My thoughts exactly. It doesn't look like it could contain much of a fire at all.

My other conclusion is that Dometic has problem which causes the metal to fatigue and crack over time. They aren't doing anything to remedy the root cause so will we all end up with a major repair bill down the road when it fails but no longer burns the trailer down?


----------



## BlueWedge

arbee said:


> Now, this is going to prevent a fire . . . how?


My thoughts exactly. It doesn't look like it could contain much of a fire at all.

My other conclusion is that Dometic has problem which causes the metal to fatigue and crack over time. They aren't doing anything to remedy the root cause so will we all end up with a major repair bill down the road when it fails but no longer burns the trailer down?
[/quote]

I think it was the link a couple of message above where a service person said changing the burner would reduce the problem. I suppose it could still catch on fire is something went wrong. It also stated something like 1 - 1000 have the problem in the original recall.
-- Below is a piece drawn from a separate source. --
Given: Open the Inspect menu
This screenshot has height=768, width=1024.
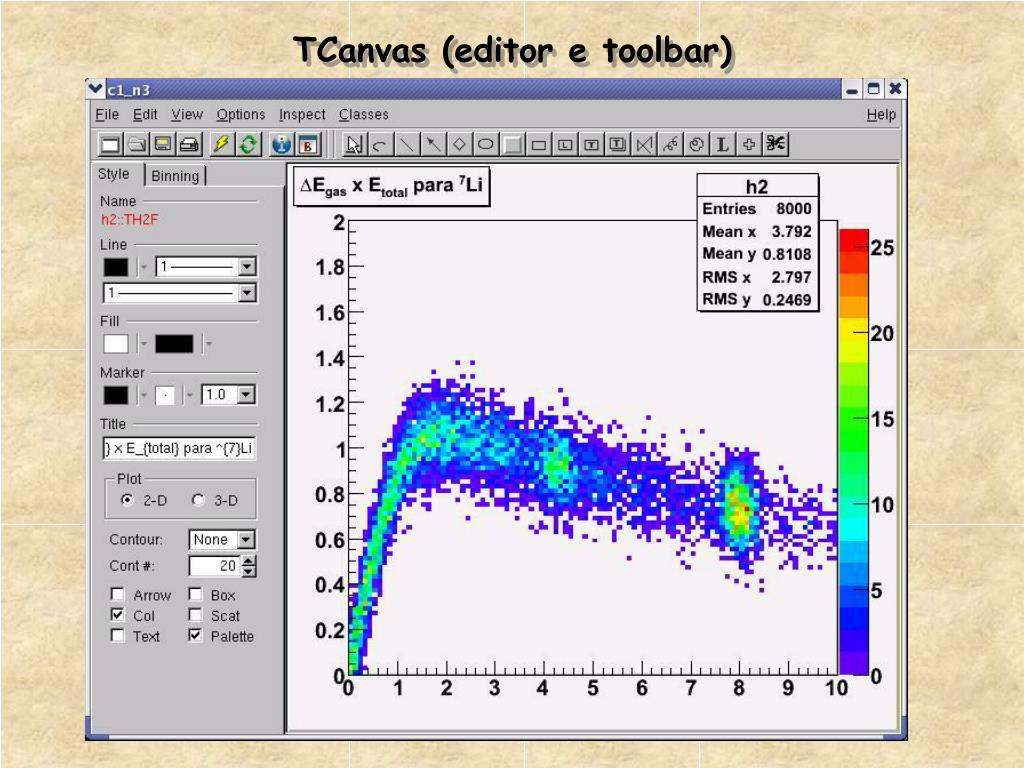Looking at the screenshot, I should [302, 115].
I wonder what they did with the newer models ? Anyone willing to look/take photos of a new non-recalled Fridge ?


----------



## California Jim

I have the same mobile technician as Dawn coming out Monday at 9am and will try to shoot as many pictures as he will tolerate


----------



## tdvffjohn

Just tell him its pics or 'more cowbell'


----------



## VA_Joe

Brought my SOB in today for the recall.

Dealer did the safety inspection and told me my refrigerator wasn't on the list. Evidently, the repair kit packages lists some serial number that are affected.
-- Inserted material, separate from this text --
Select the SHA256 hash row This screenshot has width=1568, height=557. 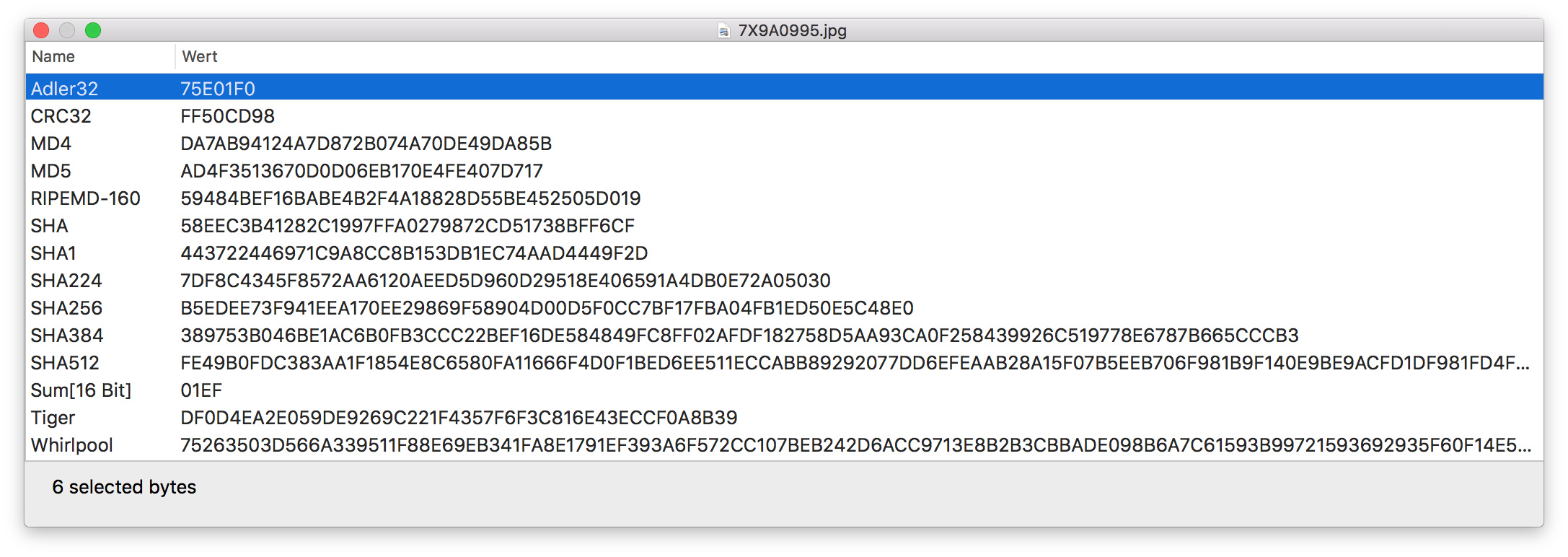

I told him that the recall had been expanded and that according to the Dometic website, I was affected.

He questioned me, went to the website, type it my information, got confused, called Dometic and was told to install the kit. He was a little embarrassed that a customer had more information than he did.


----------



## California Jim

tdvffjohn said:


> ...He was a little embarrassed that a customer had more information than he did.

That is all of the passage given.